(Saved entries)
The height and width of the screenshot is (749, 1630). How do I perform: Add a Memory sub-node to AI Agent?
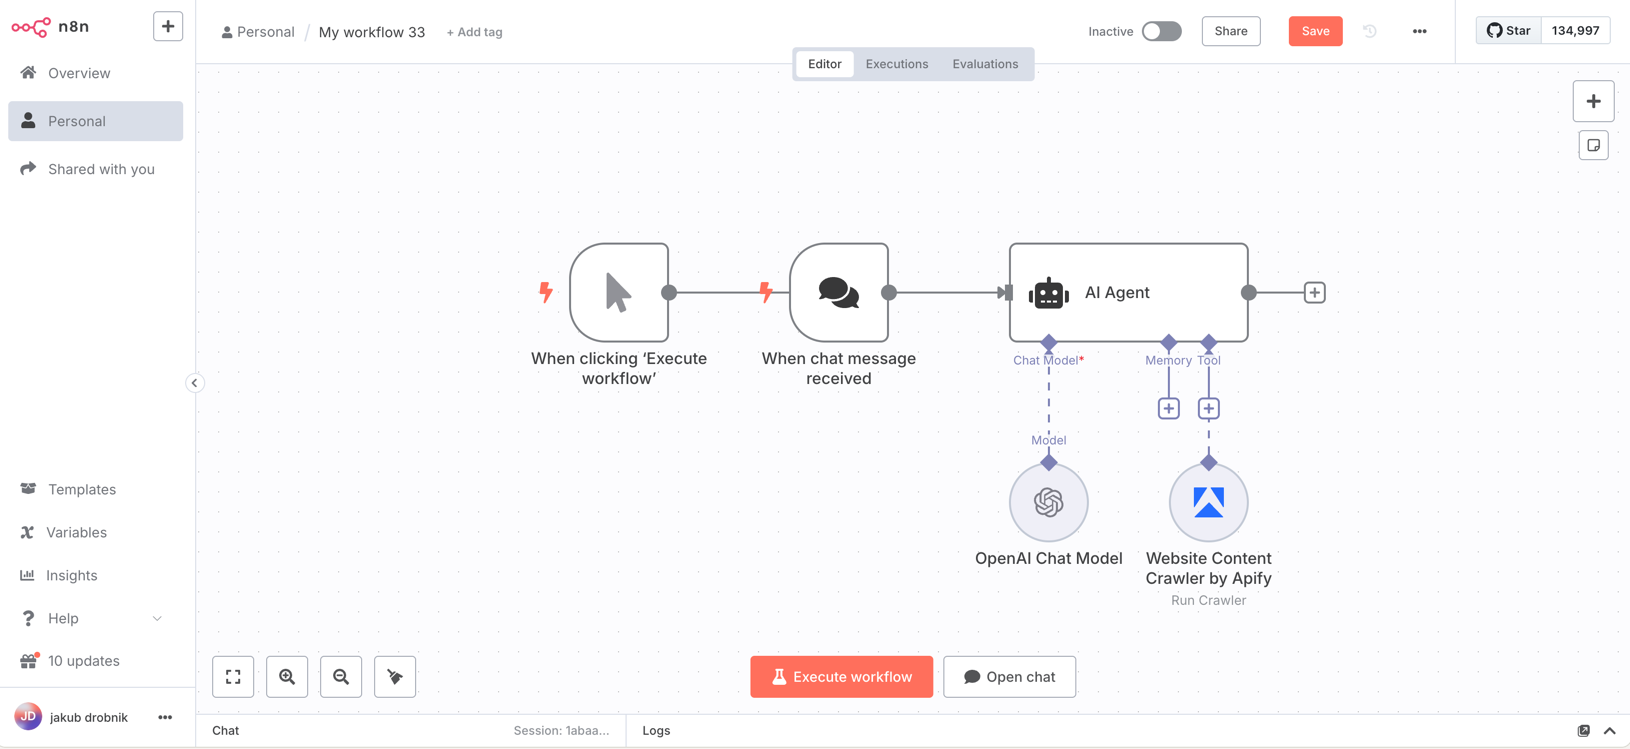pos(1168,409)
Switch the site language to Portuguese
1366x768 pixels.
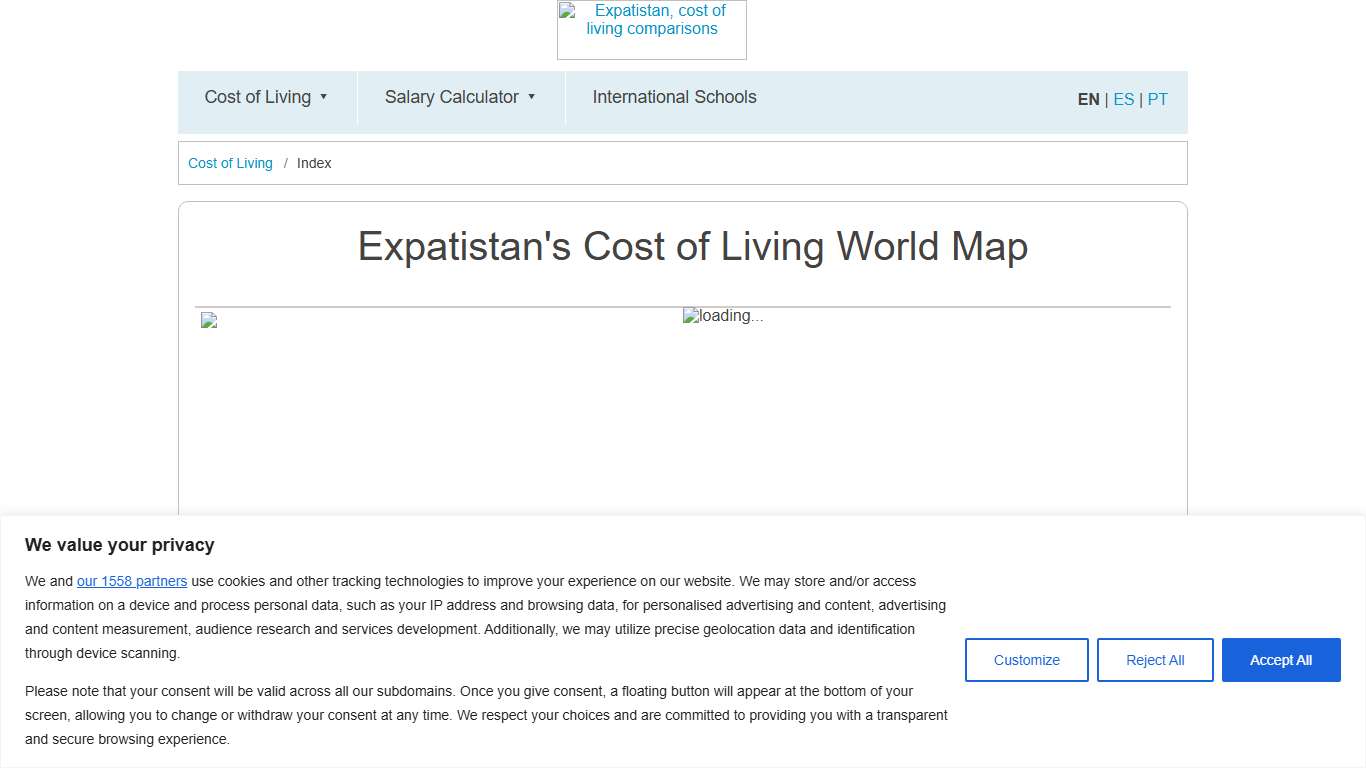(1157, 99)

**TASK DIRECTIONS**
Output the span from the line with "Switch the site language to Portuguese" through the last line of the data, inclusive and exact, and omit every picture.

**REPLY TO THE TASK**
Switch the site language to Portuguese
1366x768 pixels.
(1157, 99)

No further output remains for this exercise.